To begin with, I conducted a literature review of optimum orientations for solar panels and research that has been done on solar trees, to see what approaches others have been taken and help me decide my own avenue of inquiry. I decided to use real insolation data to design a solar tree for Dallas, Texas, which would first involve assessing the solar resource available in Dallas throughout the year. For this I created a typical meteorological year (TMY) dataset relevant to solar insolation for Dallas for my project using data from the National Renewable Energy Laboratory’s National Solar Radiation Database (NSRDB) and Solar Position calculator (SOLPOS).
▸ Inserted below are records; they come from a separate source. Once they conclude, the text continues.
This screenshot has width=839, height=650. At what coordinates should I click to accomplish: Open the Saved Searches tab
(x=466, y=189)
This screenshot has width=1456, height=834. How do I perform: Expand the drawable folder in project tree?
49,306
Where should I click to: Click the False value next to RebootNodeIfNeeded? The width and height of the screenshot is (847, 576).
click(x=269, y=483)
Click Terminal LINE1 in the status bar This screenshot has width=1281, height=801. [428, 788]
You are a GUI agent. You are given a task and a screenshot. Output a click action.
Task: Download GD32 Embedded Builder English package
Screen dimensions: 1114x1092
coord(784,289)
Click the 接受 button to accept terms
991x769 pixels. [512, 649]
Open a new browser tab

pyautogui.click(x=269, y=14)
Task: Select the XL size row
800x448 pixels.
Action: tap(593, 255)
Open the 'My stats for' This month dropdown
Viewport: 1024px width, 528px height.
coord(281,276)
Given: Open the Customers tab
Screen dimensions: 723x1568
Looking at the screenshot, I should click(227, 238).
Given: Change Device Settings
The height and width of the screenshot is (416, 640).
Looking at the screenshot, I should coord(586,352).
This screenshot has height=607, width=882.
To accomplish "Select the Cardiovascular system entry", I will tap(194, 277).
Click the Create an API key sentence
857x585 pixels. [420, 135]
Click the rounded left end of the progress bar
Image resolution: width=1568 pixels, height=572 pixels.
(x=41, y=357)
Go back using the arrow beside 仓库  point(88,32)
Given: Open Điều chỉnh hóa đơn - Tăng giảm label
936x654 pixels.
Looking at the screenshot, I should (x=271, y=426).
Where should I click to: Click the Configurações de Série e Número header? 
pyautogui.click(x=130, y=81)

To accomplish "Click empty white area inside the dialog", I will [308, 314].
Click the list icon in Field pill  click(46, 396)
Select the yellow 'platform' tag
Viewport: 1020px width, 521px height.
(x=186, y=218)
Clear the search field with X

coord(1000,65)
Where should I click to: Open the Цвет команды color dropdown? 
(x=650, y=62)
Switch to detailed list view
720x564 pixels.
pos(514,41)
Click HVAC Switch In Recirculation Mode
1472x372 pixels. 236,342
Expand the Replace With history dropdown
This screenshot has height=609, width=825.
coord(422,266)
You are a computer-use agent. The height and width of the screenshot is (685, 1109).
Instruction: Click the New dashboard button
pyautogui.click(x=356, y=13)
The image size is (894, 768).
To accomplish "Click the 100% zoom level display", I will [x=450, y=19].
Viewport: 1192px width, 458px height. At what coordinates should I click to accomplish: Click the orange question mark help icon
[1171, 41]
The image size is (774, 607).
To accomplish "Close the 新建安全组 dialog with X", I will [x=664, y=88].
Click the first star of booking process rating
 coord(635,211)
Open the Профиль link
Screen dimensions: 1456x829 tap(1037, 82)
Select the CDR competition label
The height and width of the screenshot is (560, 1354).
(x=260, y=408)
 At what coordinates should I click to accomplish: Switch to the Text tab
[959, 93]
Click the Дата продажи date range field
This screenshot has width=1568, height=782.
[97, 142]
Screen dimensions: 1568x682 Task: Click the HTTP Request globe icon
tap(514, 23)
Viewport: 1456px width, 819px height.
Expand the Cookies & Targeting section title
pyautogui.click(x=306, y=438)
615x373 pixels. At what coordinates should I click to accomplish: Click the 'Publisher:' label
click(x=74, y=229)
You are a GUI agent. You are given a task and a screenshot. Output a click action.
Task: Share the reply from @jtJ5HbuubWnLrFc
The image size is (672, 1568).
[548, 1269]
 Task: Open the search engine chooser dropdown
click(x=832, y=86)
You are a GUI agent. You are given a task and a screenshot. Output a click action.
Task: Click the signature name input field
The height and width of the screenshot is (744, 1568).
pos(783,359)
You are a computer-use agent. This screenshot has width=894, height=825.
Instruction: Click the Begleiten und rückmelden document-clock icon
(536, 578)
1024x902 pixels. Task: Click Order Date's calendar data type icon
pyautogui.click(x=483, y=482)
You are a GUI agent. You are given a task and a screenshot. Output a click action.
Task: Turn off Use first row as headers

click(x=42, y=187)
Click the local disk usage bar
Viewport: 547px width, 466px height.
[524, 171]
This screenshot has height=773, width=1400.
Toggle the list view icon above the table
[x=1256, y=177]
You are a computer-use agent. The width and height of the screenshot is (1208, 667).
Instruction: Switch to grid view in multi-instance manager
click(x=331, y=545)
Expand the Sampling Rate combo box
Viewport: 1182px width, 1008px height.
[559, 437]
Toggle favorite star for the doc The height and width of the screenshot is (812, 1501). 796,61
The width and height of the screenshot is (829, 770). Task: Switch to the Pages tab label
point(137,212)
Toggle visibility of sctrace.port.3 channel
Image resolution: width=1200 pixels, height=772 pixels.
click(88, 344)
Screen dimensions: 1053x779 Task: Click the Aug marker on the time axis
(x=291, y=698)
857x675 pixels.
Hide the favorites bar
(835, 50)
I identified a model for the insolation striking a tilted surface and wrote a program in MATLAB that implemented this model to determine the orientation that would maximum solar capture for a solar panel for a variety of timespans (months, seasons, semesters and the whole year). My yearly optimum orientation's results were within the ballpark range of other analyses and results that have been done for Dallas, and the patterns seen in the results of the optimum orientation over the months of the year are explicable given how the sun is known to travel in the sky.

In the present setup, the tree performs somewhat worse overall than array-like orientations, which is to be expected since not all panels in the tree are optimally oriented due to their phyllotaxic arrangement and there is shading between the panels due to their arrangement in 3D space. However, from April to August, the tree performs comparably to other array-like options, which is encouraging. Additionally, the tree power output curve at least qualitatively follows the electricity sales curve, suggesting that such a scheme could be feasibly used if scaled properly.

This project is still ongoing, as I want to explore other arrangements of panels and also consider the supporting structure for the panels that would help quantify the land area reduction achieved by using a solar tree. However, I have presented my results so far at the Longhorn Energy Club Student Research Competition, where I won third place in the Energy Generation category, and the Longhorn Undergraduate Research Poster Competition, where I received an honorable mention for my poster design.